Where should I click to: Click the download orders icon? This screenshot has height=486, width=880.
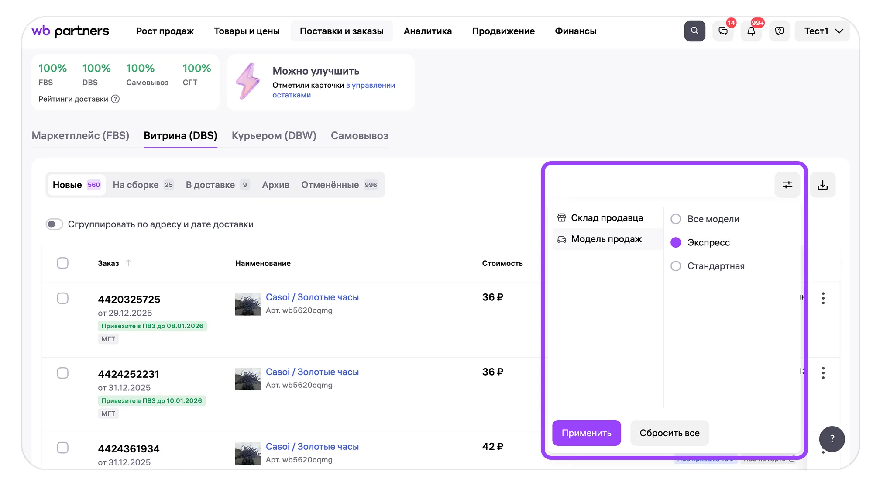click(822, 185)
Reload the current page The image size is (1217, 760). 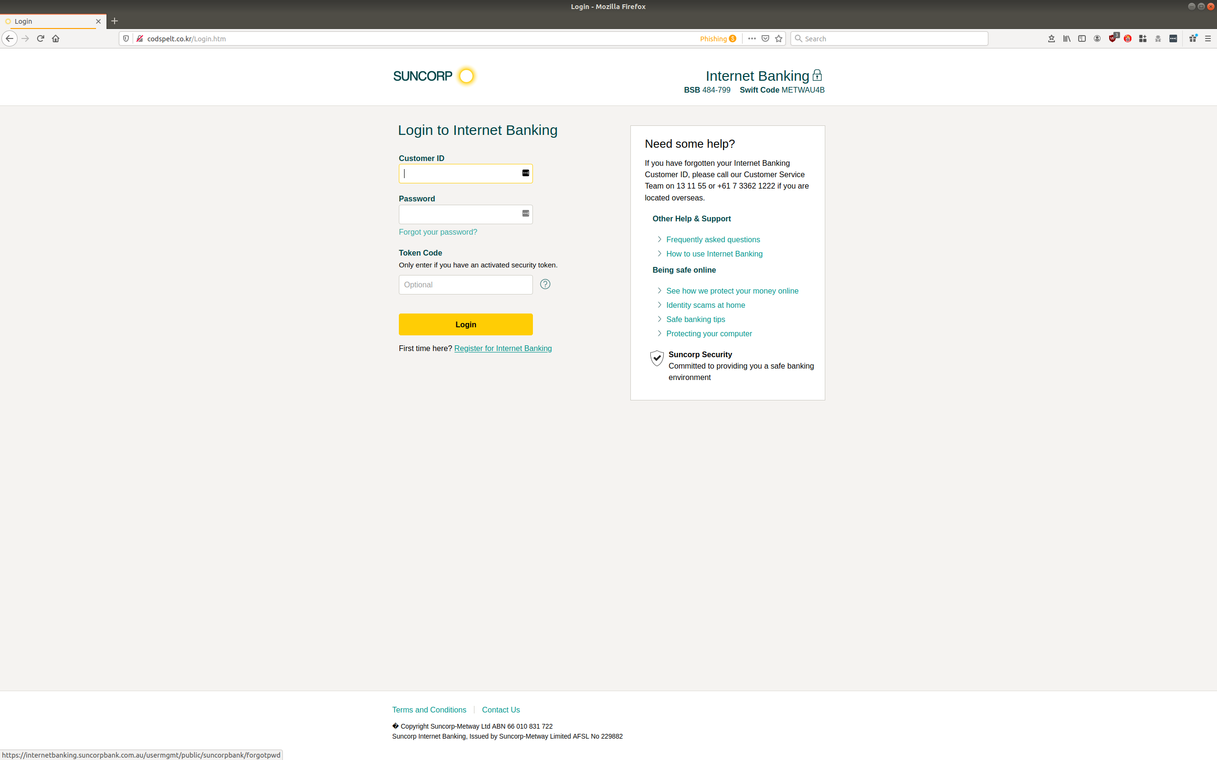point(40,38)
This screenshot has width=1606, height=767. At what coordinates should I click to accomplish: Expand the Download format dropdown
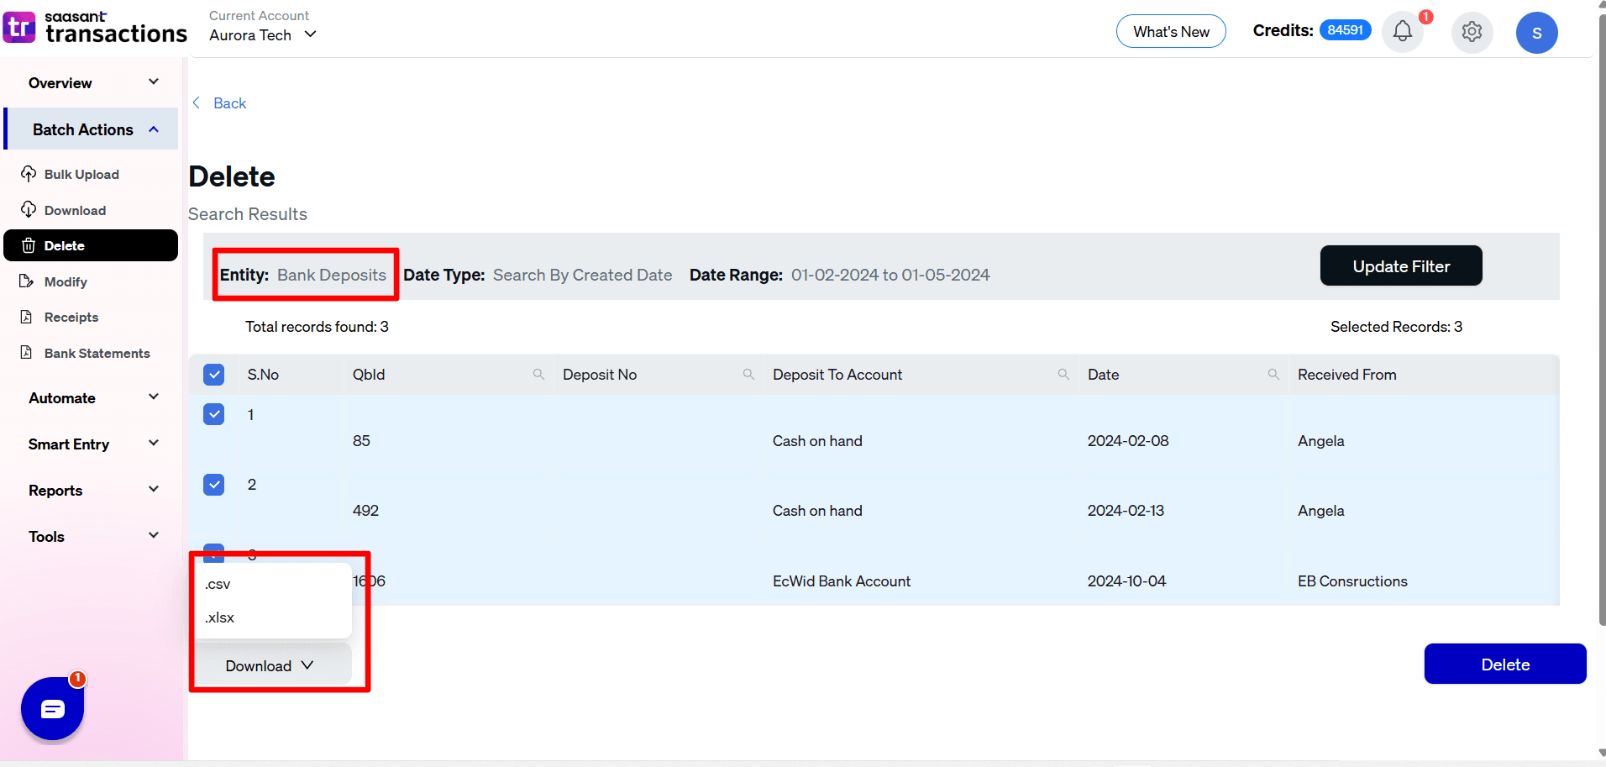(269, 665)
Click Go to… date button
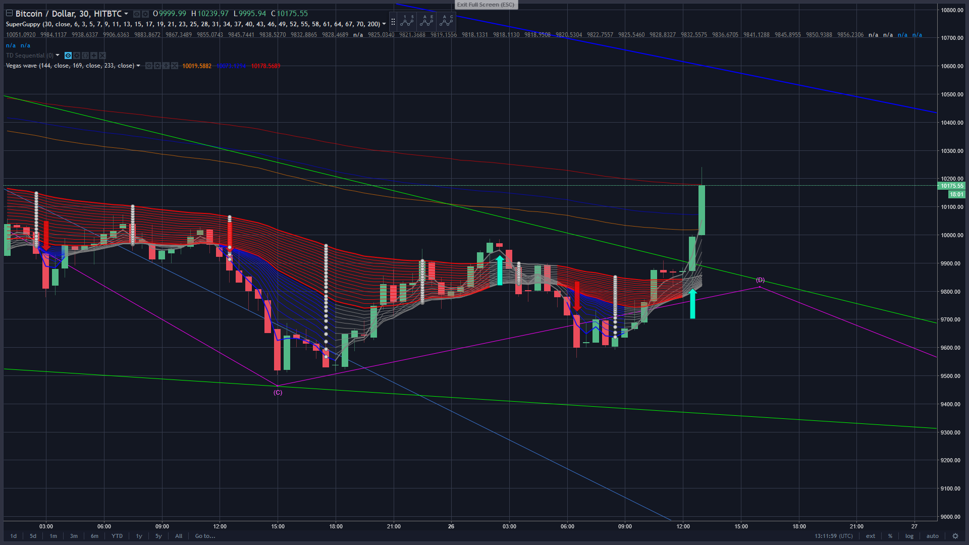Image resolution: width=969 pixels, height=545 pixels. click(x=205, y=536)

________________________________________

Please leave out the pictures while you copy exactly the lines from the one containing "This screenshot has width=1606, height=767." through the end of the records.

[EXERCISE SOLUTION]
This screenshot has width=1606, height=767. At what coordinates should I click to accomplish: Expand the Download format dropdown
(269, 665)
Click Go to… date button
Image resolution: width=969 pixels, height=545 pixels. click(x=205, y=536)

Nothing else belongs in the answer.